My throat is killing me?
I've had a sore throat for about 3 weeks. I went to the doctor about 2 days after it started bothering me, and he prescribed some antibiotics (amoxicillin). The sore throat was gone by the end of the 7 days of antibiotics, then came back about two days later. I went to the doctor again, and this time they said that there isn't any sign of infection. He told me to wait it out and just gargle warm salt water to ease the pain.
Well, it's been well over a week since that last doctor appointment, and it still doesn't feel like my throat is getting any better. I can't even drink fruit juice, because then my throat AND ears burn.
Has anybody ever had similar issues? I'm going back to the doctor's again soon, and I'm hoping that they don't tell me the same thing, because I think I might just snap at them...
Also, it doesn't hurt as much if I hold my head a certain way, and the amount of pain seems to vary throughout the day. It is almost always the worst before bed and after waking up.
Yes, I took all the medicine like the instructions said. Three a day for seven days.
- nursienurseLv 79 years agoBest Answer
■Allergies. The same pet dander, molds and pollens that trigger allergic reactions such as red, swollen eyes and a runny nose can also cause a sore throat.

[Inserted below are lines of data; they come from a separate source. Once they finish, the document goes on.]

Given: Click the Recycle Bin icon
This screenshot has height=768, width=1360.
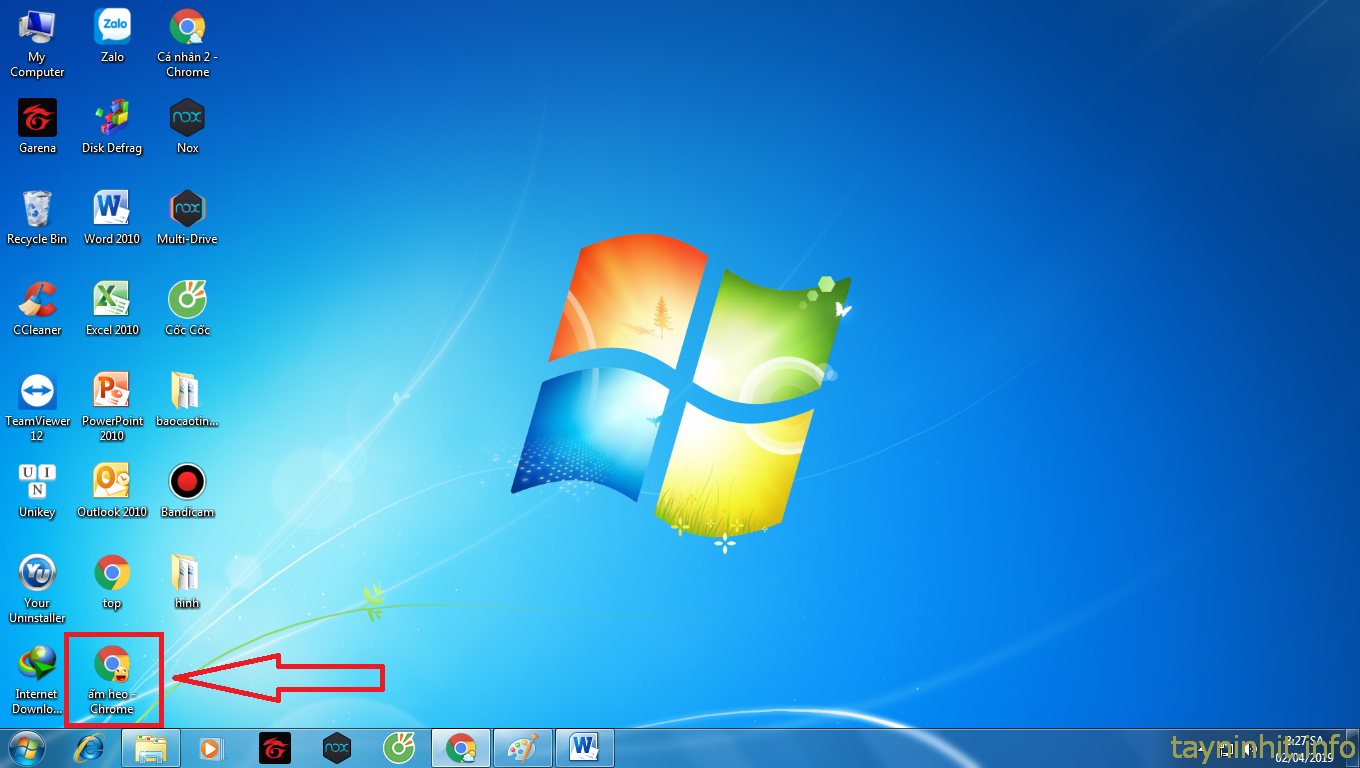Looking at the screenshot, I should [x=37, y=209].
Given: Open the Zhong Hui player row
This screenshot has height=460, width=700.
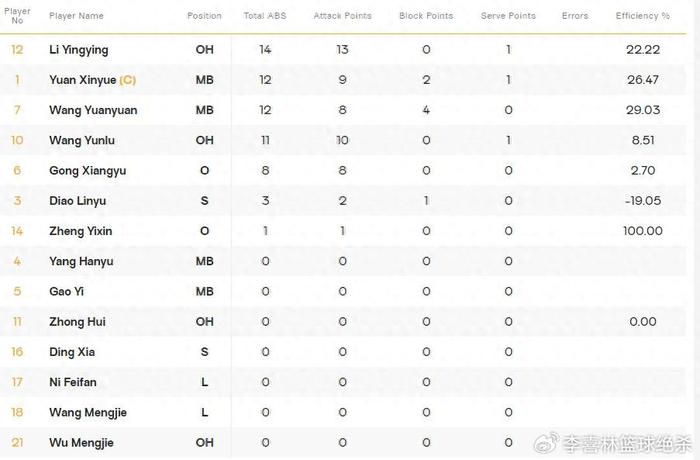Looking at the screenshot, I should [x=77, y=322].
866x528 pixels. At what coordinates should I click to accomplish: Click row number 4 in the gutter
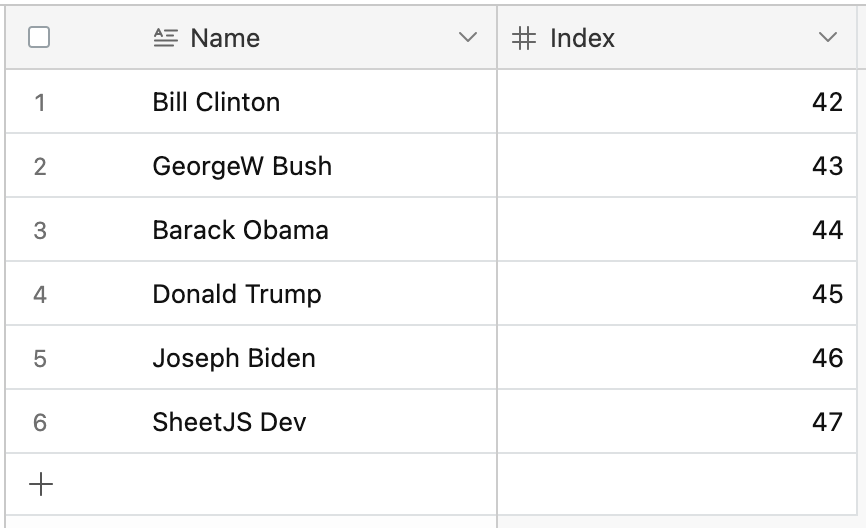(x=40, y=294)
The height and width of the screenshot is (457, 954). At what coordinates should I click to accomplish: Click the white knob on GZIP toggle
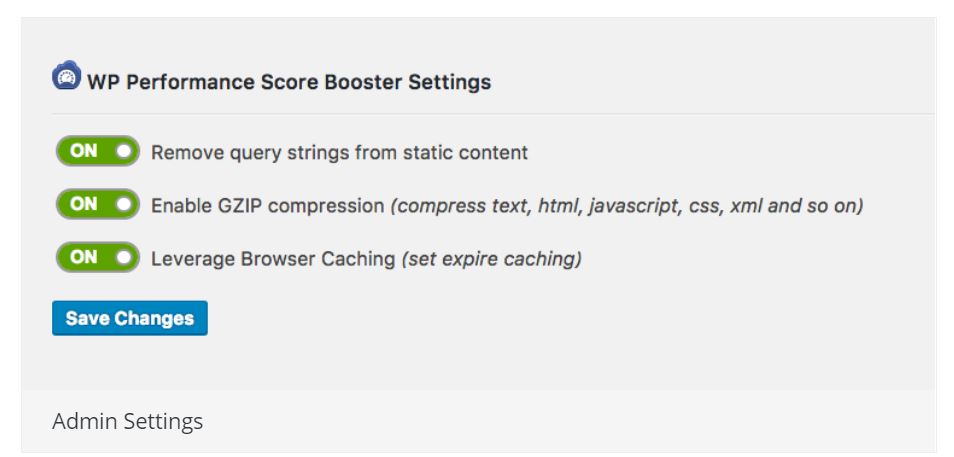coord(124,204)
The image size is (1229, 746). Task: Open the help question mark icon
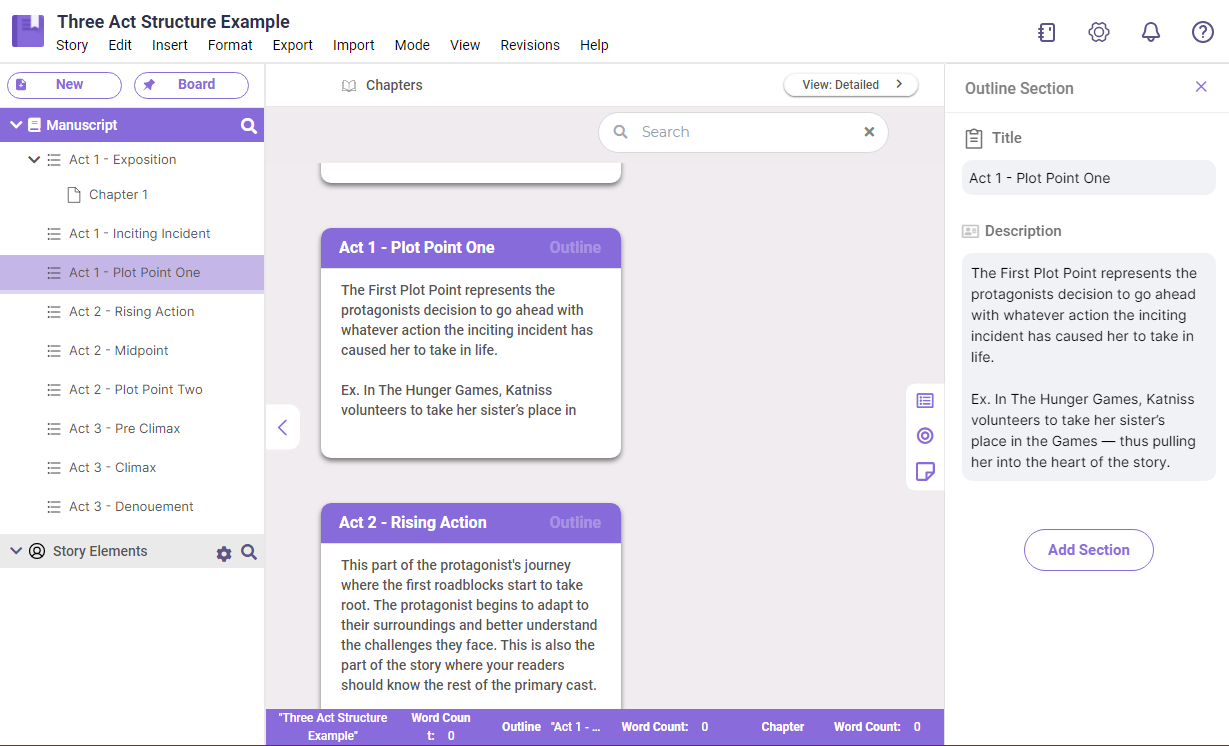(1203, 32)
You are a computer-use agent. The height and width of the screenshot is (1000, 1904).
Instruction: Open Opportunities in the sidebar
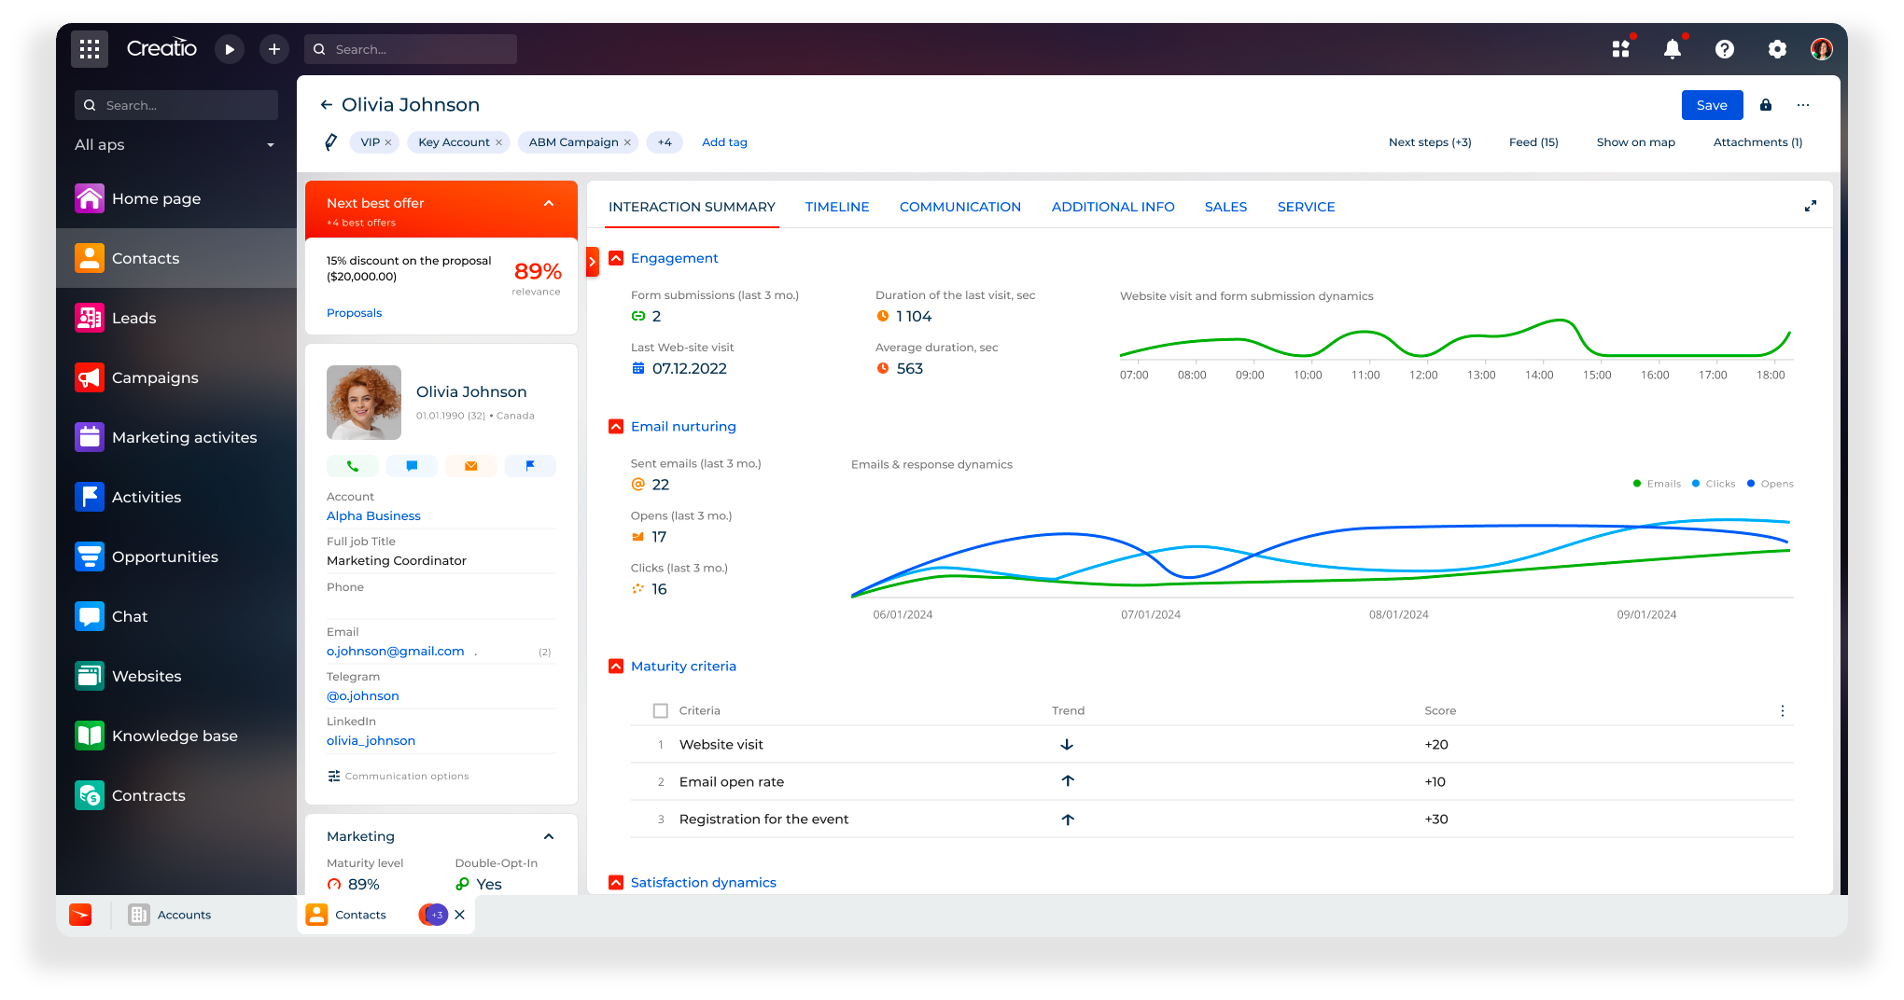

■Dryness. Dry indoor air, especially in winter when rooms tend to be overheated, can make your throat feel rough and scratchy, particularly in the morning when you first wake up. Breathing through your mouth — often because of chronic nasal congestion — also can cause a dry, sore throat.
■Pollution and other irritants. Outdoor air pollution can cause ongoing throat irritation. But indoor pollution — especially tobacco smoke — is an even greater cause of chronic sore throat. Smokeless tobacco, alcohol and spicy foods can also inflame your throat.
■Muscle strain. You can strain muscles in your throat just as you can strain them in your arms or legs. If you've ever gotten a sore throat after yelling at a concert or sporting event, you've likely strained your throat muscles. Your voice may also be hoarse (a symptom of laryngitis).
Although anyone can get a sore throat, some factors make you more susceptible to throat problems. These factors include:
■Age. Children and teens are most likely to develop sore throats. Children are also more likely to have strep throat, the most common bacterial infection associated with a sore throat.
■Smoking or exposure to secondhand smoke. Tobacco smoke, whether primary or secondary, contains hundreds of toxic chemicals that can irritate the throat lining.
■Allergies. If you have seasonal allergies or ongoing allergic reactions to dust, molds or pet dander, you're more likely to develop a sore throat than are people who don't have allergies.
■Exposure to chemical irritants. Particulate matter in the air from the burning of fossil fuels as well as common household chemicals can cause throat irritation.
■Chronic or frequent sinus infections. Drainage from nose or sinus infections can cause throat infections as well.
■Living or working in close quarters. Viral and bacterial infections spread easily anywhere people gather — child care centers, classrooms, offices, prisons and military installations.
■Poor hygiene. Washing your hands carefully and often is the best way to prevent many viral and bacterial infections.
■Lowered immunity. You're more susceptible to infections in general if your resistance is low. Common causes of lowered immunity include diseases such as HIV and diabetes, treatment with steroids or chemotherapy drugs — even stress, fatigue and poor diet.
Until your sore throat has run its course, try these tips:
■Increase your fluid intake. Fluids such as water, juice, tea and warm soup help replace fluids lost during mucus production or fever. Avoid alcohol and caffeine, which can cause dehydration.
■Gargle with warm salt water. Mix 1/2 teaspoon of salt in a full glass of warm water, gargle, and then spit the water out. This will soothe your throat and clear it of mucus.
■Use honey and lemon. Stir honey and lemon to taste into a glass of very hot water, allowing it to cool to room temperature before you or your children sip it. The honey coats and soothes your throat, and the lemon helps cut mucus. This time-tested recipe may relieve most of your pain — if only temporarily.
■Suck on a throat lozenge or hard candy. This isn't necessarily soothing in itself, but it does stimulate saliva production, which bathes and cleanses your throat.
■Humidify the air. Adding moisture to the air prevents your mucous membranes from drying out. This can reduce irritation and make it easier to sleep. Be sure to change the water in a room humidifier daily and clean the unit at least once every three days to help prevent the growth of harmful molds and bacteria.
■Avoid smoke and other air pollutants. Smoke irritates a sore throat. At least while you're sick, stop smoking and avoid all fumes from household cleaners and paint. And don't expose children to secondhand smoke.
■Rest your voice. If your sore throat has affected your voice box (larynx), talking may lead to more irritation and temporary loss of your voice (laryngitis).
■Avoid infecting others. If you're not well, take a few days off to avoid spreading your germs to others. Cover your mouth when you cough or sneeze.Source(s): Mayo Clinic
- Anonymous9 years ago
did you take ALL the medicine like the instructions said?